Troubleshooting the Power Supply in an EX9253 Switch

Problem

Description: The power system is not functioning normally.

Cause

Solution

  • Check the LEDs on each power supply faceplate. If a power supply is installed correctly and is functioning normally, the status LED lights steadily.

  • Issue the CLI show  chassis  environment  pem command to check the status of the power supplies. As shown in the sample output, the value Online in the rows labeled State must indicate that each of the power supplies is functioning normally.

    user@switch> show chassis environment pem

If a power supply is not functioning normally, perform the following steps to diagnose and correct the problem:

  • If a major alarm condition occurs, issue the show  chassis  alarms command to determine the source of the problem.

  • If all power supplies have failed, the system temperature might have exceeded the threshold, causing the system to shut down.

    Note

    If the system temperature exceeds the threshold, Junos  OS shuts down all power supplies so that no status is displayed.

    Junos  OS also can shut down one of the power supplies for other reasons. In this case, the remaining power supplies provide power to the switch, and you can still view the system status through the CLI or display.

  • Check that the DC circuit breaker or AC input switch is in the on position and that the power supply is receiving power.

  • Verify that the source circuit breaker has the proper current rating. Each power supply must be connected to a separate source circuit breaker.

  • Verify that the AC power cord or DC power cables from the power source to the switch are not damaged. If the insulation is cracked or broken, immediately replace the cord or cable.

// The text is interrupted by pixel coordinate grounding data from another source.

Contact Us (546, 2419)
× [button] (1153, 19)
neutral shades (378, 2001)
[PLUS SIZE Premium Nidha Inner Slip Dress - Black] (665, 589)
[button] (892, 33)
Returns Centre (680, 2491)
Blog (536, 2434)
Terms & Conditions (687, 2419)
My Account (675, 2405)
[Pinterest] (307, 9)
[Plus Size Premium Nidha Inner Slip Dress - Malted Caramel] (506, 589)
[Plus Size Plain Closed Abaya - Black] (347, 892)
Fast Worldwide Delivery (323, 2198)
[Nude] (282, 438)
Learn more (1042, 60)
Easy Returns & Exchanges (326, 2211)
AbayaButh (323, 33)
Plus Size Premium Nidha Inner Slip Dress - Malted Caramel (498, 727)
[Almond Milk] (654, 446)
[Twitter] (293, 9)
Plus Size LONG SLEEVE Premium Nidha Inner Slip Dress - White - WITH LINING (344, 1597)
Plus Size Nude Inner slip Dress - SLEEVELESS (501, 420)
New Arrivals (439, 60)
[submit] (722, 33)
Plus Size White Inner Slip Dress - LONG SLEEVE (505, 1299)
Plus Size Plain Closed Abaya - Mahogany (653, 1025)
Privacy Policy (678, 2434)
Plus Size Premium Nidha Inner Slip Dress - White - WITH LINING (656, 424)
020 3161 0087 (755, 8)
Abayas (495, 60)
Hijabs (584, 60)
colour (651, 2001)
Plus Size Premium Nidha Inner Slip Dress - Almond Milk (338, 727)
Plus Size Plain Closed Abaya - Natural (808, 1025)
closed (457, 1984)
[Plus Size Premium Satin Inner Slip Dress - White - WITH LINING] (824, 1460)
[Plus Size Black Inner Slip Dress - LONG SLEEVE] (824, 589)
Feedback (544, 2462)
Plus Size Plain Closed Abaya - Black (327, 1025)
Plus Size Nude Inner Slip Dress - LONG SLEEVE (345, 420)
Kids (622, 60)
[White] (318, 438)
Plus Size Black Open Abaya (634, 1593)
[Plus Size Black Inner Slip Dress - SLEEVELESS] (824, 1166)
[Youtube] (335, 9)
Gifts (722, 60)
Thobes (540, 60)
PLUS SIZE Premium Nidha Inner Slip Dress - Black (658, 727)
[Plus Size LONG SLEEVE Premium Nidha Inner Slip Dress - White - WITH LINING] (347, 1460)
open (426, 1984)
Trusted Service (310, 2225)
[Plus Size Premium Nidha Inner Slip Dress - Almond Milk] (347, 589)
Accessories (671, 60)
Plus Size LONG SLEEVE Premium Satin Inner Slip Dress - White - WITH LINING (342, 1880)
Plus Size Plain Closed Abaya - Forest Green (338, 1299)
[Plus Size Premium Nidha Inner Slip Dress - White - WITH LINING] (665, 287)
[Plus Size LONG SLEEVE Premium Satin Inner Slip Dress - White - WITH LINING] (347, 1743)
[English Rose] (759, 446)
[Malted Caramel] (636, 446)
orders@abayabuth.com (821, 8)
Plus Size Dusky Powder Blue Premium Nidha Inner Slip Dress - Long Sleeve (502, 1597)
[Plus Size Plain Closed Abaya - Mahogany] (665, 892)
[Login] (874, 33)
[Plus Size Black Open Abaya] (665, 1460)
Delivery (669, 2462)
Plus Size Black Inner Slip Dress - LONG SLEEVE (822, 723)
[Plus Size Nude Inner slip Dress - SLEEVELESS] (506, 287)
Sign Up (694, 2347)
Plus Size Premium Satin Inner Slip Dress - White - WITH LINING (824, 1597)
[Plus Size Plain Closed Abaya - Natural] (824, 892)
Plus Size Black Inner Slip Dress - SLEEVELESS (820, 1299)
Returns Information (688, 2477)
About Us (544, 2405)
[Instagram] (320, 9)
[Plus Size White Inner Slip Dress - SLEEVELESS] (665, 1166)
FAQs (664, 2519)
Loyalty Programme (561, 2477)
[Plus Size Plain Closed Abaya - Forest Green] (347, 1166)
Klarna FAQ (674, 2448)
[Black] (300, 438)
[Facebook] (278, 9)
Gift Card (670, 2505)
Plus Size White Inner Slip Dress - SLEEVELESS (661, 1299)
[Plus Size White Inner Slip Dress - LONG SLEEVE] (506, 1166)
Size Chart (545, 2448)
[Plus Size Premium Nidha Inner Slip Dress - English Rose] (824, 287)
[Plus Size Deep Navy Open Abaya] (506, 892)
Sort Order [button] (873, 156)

  • Connect the power supply to a different power source with a new power cord or power cables. If the power supply status LEDs indicate that the power supply is not operating normally, the power supply is the source of the problem. Replace the power supply with a spare.

Troubleshooting Line Cards in an EX9253 Switch

Problem

Description: Line card is not functioning normally.

Solution

  • The Routing Engine downloads the line card software to it under two conditions: the line card is present when the Routing Engine boots Junos  OS, and the line card is installed and requested online through the CLI or the button on the front panel. The line card then runs diagnostics. When the line card is online and functioning normally, the OK/FAIL LED is lit green steadily.

  • Make sure the line card is properly seated in the chassis. Check that each ejector handle is tight.

  • Check the OK/FAIL LED on the line card. When the line card is online and functioning normally, the OK/FAIL LED is lit green steadily.

  • Issue the show chassis fpc command to check the status of installed line cards. As shown in the sample output, the value Online in the column labeled Slot State indicates that the line card is functioning normally:

    user@switch> show chassis fpc
    Note

    The show chassis fpc command displays the status of the line cards.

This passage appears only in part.